DIRECTION A
Answer these questions about the Mayon eruption article:
(i) How tall is Mayon's peak, in meters?
(ii) At about what time did the steam-driven explosion happen?
(iii) Which tour company did Nicanor Mabao work for as a guide?
DIRECTION B
Reproduce the part of the Mayon eruption article that begins with the words "Jukes Nunez of" and ends after the words "been accounted for.".

DOCUMENT PASSAGE
++++++++++

Mayon explosion kills Filipino guide, 4 Germans
LEGAZPI CITY—What was meant to be a fun climb turned into a tragedy for 27 foreign mountaineers and their local guides when Mayon Volcano erupted on Tuesday and spewed hot rocks, killing five of them.
Jukes Nunez of the Albay Public Safety and Emergency Management Office said all 27 people, composed of foreign tourists and local trekking guides, had been accounted for.
As of Tuesday evening, six people had already been brought down, while the rest were on their way to town.
“I heard a very loud sound like thunder. I immediately knew that Mayon had exploded,” said Nicanor Mabao, 18, one of the survivors, who said his group was about 1,600 meters from the foot of the 2,460-meter peak.
“After hearing the loud sound, I saw very big hot boulders coming down at us. The hot rocks then started hitting us,” said the guide from the Bicol Adventure Tours.
He said he felt intense heat.
“My whole body felt numb. All I was thinking of was that I had to go down and get out of there,” he said.
Rescuers took Mabao down in a stretcher at 4:30 p.m. He talked to the Inquirer while being transported from an Army truck to a waiting ambulance.
Mabao suffered severe burns in his left leg. He said he was struck by a hot rock in the head while trying to rescue an Austrian woman, Sabine Stroberger, 32, who likewise survived.
Five of Mabao’s companions—a fellow Filipino guide and four German nationals—were killed. They were caught in the middle of hot rock slide following phreatic, or steam-driven, explosion around 8 a.m.

++++++++++

Records from a dataset:
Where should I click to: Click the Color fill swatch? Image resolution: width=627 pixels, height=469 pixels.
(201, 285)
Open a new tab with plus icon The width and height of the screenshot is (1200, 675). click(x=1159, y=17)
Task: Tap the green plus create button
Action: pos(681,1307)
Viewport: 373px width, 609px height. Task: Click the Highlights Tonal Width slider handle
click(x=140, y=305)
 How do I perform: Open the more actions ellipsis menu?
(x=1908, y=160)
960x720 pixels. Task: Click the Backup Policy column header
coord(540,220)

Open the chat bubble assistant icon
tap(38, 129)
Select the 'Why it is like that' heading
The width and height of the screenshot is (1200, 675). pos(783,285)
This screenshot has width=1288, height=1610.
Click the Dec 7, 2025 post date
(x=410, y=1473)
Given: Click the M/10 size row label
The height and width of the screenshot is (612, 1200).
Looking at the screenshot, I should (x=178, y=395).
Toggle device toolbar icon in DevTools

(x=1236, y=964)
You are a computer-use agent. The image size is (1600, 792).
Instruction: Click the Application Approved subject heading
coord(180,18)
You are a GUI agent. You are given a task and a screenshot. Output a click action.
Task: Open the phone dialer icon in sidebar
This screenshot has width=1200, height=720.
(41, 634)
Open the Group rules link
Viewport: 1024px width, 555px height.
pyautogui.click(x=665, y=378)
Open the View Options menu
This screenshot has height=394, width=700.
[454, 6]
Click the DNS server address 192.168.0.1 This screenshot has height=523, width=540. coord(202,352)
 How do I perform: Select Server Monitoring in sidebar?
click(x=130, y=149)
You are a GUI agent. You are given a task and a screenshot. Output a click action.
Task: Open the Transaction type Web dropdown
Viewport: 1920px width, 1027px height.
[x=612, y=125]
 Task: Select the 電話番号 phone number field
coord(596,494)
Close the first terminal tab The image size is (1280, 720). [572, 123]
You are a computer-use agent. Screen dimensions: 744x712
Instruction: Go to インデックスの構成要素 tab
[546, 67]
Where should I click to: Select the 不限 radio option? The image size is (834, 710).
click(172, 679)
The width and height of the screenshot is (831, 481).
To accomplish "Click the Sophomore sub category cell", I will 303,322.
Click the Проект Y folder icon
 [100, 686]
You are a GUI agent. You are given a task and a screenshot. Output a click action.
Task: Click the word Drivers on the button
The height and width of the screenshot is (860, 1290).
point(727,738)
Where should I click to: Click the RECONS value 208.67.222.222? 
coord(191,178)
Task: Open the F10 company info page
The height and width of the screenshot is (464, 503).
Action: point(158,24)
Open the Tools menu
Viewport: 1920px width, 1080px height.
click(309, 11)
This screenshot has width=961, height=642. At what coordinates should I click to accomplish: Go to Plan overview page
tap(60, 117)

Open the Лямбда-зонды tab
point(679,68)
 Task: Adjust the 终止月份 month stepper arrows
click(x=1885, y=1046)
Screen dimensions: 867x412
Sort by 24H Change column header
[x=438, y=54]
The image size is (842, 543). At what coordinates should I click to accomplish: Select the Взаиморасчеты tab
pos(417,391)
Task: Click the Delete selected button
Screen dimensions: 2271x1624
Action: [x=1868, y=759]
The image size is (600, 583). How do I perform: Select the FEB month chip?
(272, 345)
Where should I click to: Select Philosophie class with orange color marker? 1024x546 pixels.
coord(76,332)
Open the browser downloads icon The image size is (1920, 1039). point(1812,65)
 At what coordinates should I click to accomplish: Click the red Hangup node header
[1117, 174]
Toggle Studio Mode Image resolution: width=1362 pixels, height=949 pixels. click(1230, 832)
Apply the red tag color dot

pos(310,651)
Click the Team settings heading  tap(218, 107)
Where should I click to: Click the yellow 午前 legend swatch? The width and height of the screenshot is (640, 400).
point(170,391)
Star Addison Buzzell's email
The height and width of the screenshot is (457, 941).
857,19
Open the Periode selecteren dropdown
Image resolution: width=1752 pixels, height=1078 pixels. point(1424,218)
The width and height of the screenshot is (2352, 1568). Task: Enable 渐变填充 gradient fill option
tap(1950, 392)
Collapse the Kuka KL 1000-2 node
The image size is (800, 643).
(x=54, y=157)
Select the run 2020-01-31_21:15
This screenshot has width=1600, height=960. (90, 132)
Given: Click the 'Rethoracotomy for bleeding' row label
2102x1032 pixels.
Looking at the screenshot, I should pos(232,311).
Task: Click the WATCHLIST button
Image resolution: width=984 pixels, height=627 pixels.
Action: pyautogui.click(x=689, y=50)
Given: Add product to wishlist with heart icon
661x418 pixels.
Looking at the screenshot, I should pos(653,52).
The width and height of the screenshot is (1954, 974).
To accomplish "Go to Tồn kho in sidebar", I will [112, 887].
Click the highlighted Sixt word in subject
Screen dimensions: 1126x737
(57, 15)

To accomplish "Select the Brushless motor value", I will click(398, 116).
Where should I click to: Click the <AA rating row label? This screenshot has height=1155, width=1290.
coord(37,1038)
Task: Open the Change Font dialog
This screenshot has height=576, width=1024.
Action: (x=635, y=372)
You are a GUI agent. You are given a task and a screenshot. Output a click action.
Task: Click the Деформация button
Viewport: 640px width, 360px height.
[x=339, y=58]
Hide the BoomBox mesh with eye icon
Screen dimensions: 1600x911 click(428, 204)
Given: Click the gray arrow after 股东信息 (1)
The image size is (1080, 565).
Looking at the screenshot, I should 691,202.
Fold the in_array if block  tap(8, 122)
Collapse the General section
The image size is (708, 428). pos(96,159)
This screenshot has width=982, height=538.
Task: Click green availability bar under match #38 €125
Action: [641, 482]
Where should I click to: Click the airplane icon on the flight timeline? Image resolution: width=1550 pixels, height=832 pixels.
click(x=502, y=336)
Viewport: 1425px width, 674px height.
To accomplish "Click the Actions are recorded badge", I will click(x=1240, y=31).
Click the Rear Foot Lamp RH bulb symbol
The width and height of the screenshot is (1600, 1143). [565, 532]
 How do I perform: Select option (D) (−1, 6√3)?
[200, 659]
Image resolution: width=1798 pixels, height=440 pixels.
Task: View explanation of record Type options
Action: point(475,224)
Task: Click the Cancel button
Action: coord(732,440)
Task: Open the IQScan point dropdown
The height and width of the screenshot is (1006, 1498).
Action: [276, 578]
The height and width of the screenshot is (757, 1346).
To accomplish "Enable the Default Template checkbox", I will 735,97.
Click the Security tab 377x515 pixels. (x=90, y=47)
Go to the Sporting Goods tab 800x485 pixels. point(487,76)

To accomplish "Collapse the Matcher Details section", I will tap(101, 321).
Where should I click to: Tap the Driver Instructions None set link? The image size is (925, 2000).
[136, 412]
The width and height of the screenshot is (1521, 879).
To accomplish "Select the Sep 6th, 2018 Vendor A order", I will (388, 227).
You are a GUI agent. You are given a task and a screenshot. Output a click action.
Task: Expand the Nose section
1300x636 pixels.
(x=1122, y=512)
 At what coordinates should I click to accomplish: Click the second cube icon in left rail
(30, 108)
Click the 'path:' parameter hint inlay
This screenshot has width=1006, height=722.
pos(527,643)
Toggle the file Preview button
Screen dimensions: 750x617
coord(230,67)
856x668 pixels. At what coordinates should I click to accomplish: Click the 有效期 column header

++++++++++

OUTPUT A
(i) 2,460 meters
(ii) Around 8 a.m.
(iii) Bicol Adventure Tours

OUTPUT B
Jukes Nunez of the Albay Public Safety and Emergency Management Office said all 27 people, composed of foreign tourists and local trekking guides, had been accounted for.